Eating Wisely for Maximum Energy
Diet is one of the top culprits responsible for feeling lethargic and low in energy. Perhaps your energy levels have been in a lethargic state for quite sometime now or maybe you're just looking for that extra kick-start to make you feel better. Good meal planning plus a well structured Vitamin Plan will maximize your body's energy output .To get you started, here are 7 ways in which you can kick-start your energy levels:
1. Choose your food wisely. Set yourself up for success by choosing your meals in advance. Planning is your best bet for eating healthy. To maintain energy throughout the day try pairing a protein with a carbohydrate. Try my favorite mid-morning snack: blueberries and cottage cheese.
2. Eat small frequent meals. Try eating six small meals a day instead of three large ones. Maintaining your blood glucose levels throughout the day will help in sustaining energy levels and thus avoiding dips, which can lead to fatigue.

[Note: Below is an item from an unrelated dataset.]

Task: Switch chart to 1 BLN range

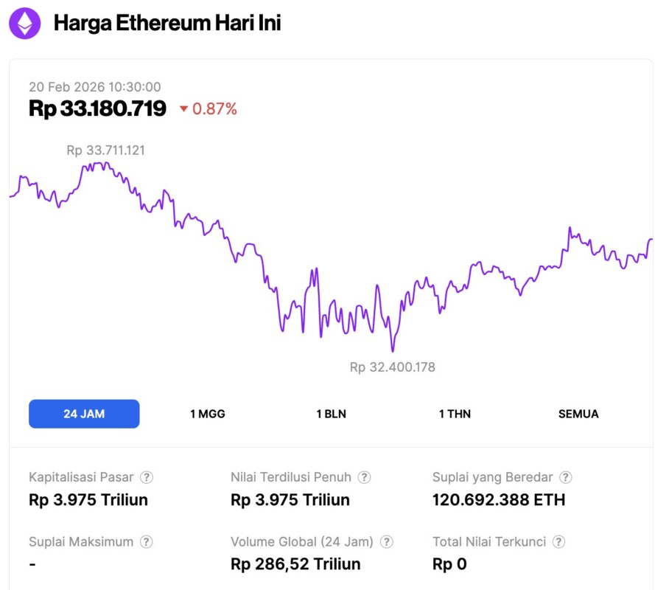Action: 331,414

Finding time to eat six small, healthy meals a day can be difficult. Try a protein shake. They are super simple to make! Just add 1/3 cup of Whey Protein Powder, 1 banana, ½ cup of orange juice, 1 cup of plain or fruit yogurt. This is a great way to supplement a meal and is a good balance of protein and carbohydrates.
3. Eat a good breakfast. Eating breakfast helps jumpstart your engines and increase your ability to concentrate and keep on track for the day ahead. Sticking with a good protein source and a complex carbohydrate such as foods with high fiber content will help slow digestion down, helping maintain your energy. Try: 2 egg whites and 1 whole egg, 1 piece of whole-wheat toast, and 1 cup orange juice.

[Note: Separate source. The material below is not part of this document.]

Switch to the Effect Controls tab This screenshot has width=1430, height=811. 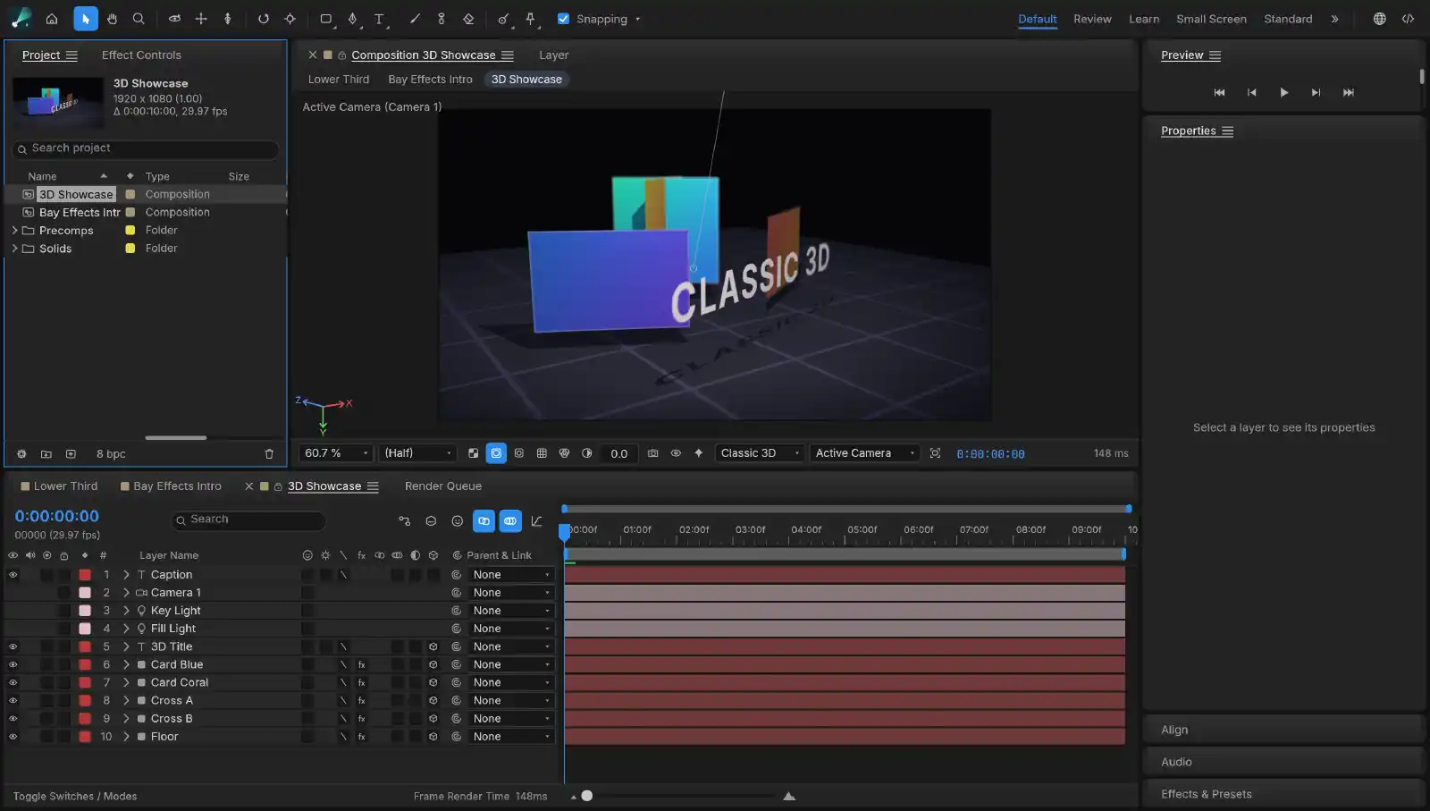coord(141,55)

4. Avoid simple sugars. Simple sugars like those found in candy, soda, cookies, and even some so called "energy bars," can spike glucose (sugar) levels in the blood and move too much into your cells, which results in a crash. When your glucose levels come down too quickly, the feeling of fatigue and low energy can kick in. A few hours later, you may find yourself craving a quick sugar fix again.

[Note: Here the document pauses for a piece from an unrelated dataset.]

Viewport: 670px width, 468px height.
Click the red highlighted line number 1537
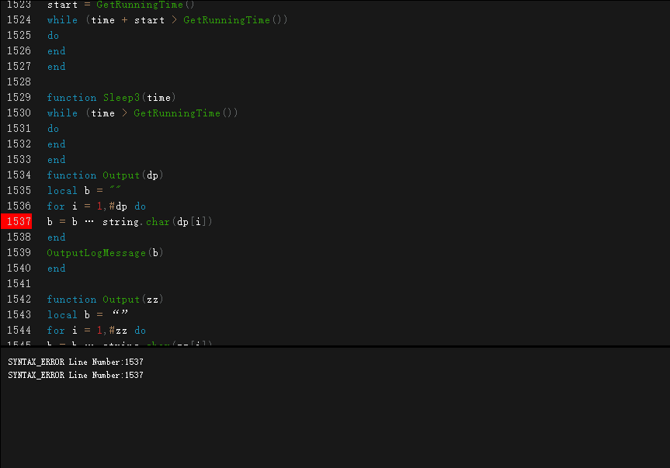click(19, 222)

5. Go Low Fat. Eating a high fat meal may make you feel sluggish and sleepy. Try a low fat meal, especially during lunch to keep you going throughout the day.
6. Keep yourself well hydrated. Once you find yourself thirsty, you are already dehydrated. Dehydration can lead to fatigue and low energy levels. Make sure you drink at least 8-10 glasses of water each day to maintain hydration, more if you are exercising.
7. Moderation is Key. Remember not to do anything too extreme when you first begin to alter your diet for the long haul. Moderation is important. Don't try to eliminate all the foods that you love and crave. Eliminate them slowly. Individuals often find that the more committed they are to a nutrition and exercise program the less likely they are to crave or even want to eat unhealthy foods.
A healthy diet will not only help you boost energy levels but is key to a successful weight loss plan. Pairing good nutrition habits with an exercise program will lead you on your way to success.